● **SUPPLIED MATERIAL**
◆ ◆ ◆ ◆ ◆ ◆ ◆

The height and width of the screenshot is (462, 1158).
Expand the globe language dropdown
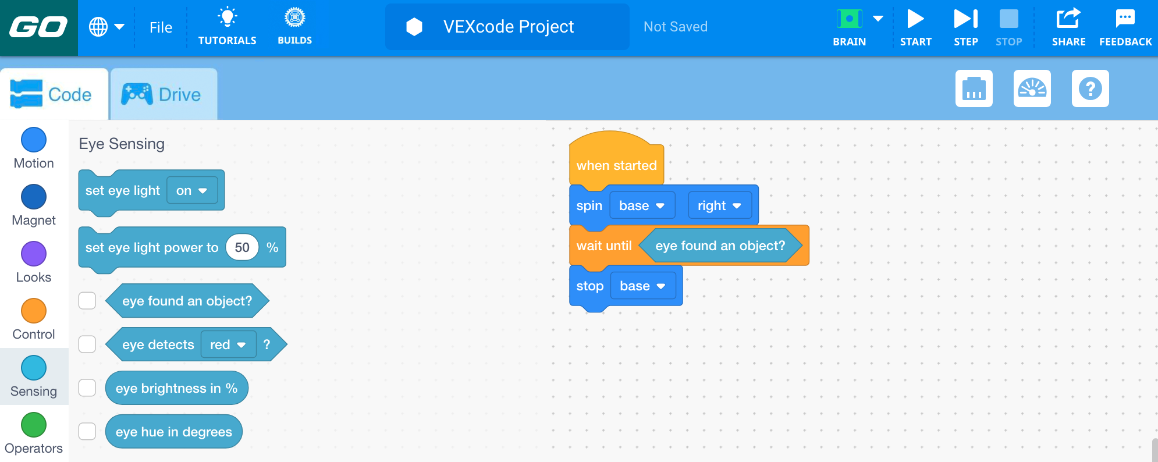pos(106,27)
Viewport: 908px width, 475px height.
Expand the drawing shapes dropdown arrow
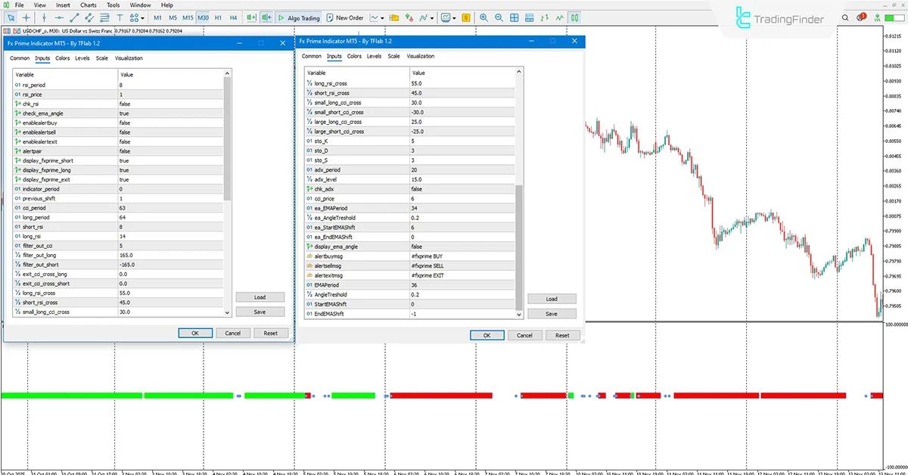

◆ ◆ ◆ ◆ ◆ ◆ ◆

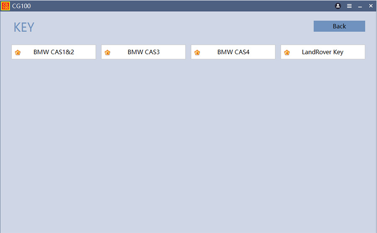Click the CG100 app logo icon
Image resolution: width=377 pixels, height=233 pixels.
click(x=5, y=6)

◆ ◆ ◆ ◆ ◆ ◆ ◆

● **SHORT EXERCISE**
Switch "pixels" to "px" in the listing from the line with "Click the CG100 app logo icon" up to and including the line with "click(x=5, y=6)", changing nothing else. Return only those lines, without the pictures.

● **RESPONSE TO THIS EXERCISE**
Click the CG100 app logo icon
Image resolution: width=377 px, height=233 px.
click(x=5, y=6)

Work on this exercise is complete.